Smoke was seeping out of various places in the house and it wasn’t immediately obvious where the fire was, Mele said. The firefighters, led by Captain Jason Hutter, continued to investigate and they located the flames in the space between the first and second floor, under an upstairs fireplace, which the family had used the night before.

Mele, who conducted a fire investigation after the incident, thinks that over time, the brick mortar underneath the fireplace had been cracking and decaying, allowing embers to fall through. Flames might have ignited in the space before, but become choked by the lack of oxygen. However, ashes were accumulating and slowly deteriorating the plywood in the space, making it more combustible.

“This just happened to be that time,” Mele said.

When firefighters arrived, carbon-monoxide levels were at 116 parts per million. The Snowmass-Wildcat Fire Protection District evacuates homes when levels surpass 10 parts per million, Mele said.

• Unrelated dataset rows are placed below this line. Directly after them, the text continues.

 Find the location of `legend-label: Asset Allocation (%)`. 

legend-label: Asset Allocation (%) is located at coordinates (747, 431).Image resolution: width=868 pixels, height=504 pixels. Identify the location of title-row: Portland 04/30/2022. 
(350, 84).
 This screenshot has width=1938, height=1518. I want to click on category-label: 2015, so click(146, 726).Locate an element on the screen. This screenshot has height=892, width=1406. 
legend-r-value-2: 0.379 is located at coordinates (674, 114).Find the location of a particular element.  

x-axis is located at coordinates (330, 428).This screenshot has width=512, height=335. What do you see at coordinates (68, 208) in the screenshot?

There were five carbon-monoxide detectors throughout the house, Mele said. There also was one smoke detector on the main floor, but it didn’t have a battery in it at the time.

Damage to the home was not extensive, though it could have been much worse had the fire spread, Mele said. The carbon-monoxide detectors may have saved the lives of the home’s guests as well as the structure from much further damage, but a smoke detector would have activated sooner and long before that much carbon-monoxide gathered, he said.

“I think it’s fortunate that they had the carbon-monoxide detectors,” Mele said. “We have to get the word out that carbon-monoxide detectors do not take the place of smoke detectors.”

The Fire Department’s medical staff evaluated the visitors for carbon-monoxide poisoning. They weren’t showing any symptoms and refused transportation to the hospital, Mele said.

Snowmass firefighters returned to the home the following day to install two brand-new smoke detectors, donated by Aspen nonprofit Zach Burn Foundation.